Abstract
Genetically engineered chondrocytes virally transduced with a transforming growth
factor (TGF)-β1 (TG-C [TissueGene-C]) expression vector have been shown to have potential benefits
in the nonoperative management of knee osteoarthritis. Previous literature has reported
on safe dosages of TG-C. Therefore, the purpose of this study was to evaluate the
Phase II results and a 24-month efficacy of this injectable mixture compared with
placebo in patients with Kellgren–Lawrence (K–L) grade III knee osteoarthritis. Specifically,
we assessed (1) functional outcomes, (2) pain scores, (3) adverse events (AEs), and
(4) magnetic resonance imaging (MRIs) findings.
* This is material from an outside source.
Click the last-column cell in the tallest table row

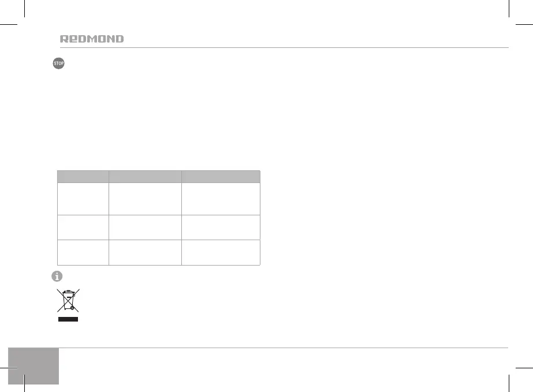[221, 199]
We performed a multicenter, double-blinded,
placebo-controlled, and randomized study of adults who had K–L grade III knee osteoarthritis.
A total of 102 patients were 2:1 randomized to TG-C at a dose of 3.0 × 107 cells, or placebo injections between May 1, 2011 and October 31, 2012. Outcomes analyzed
were knee joint function, pain, quality of life, adverse events, and MRI findings
using the whole-organ magnetic resonance imaging score (WORMS) system. There were
significant improvements in the International Knee Documentation Committee (IKDC)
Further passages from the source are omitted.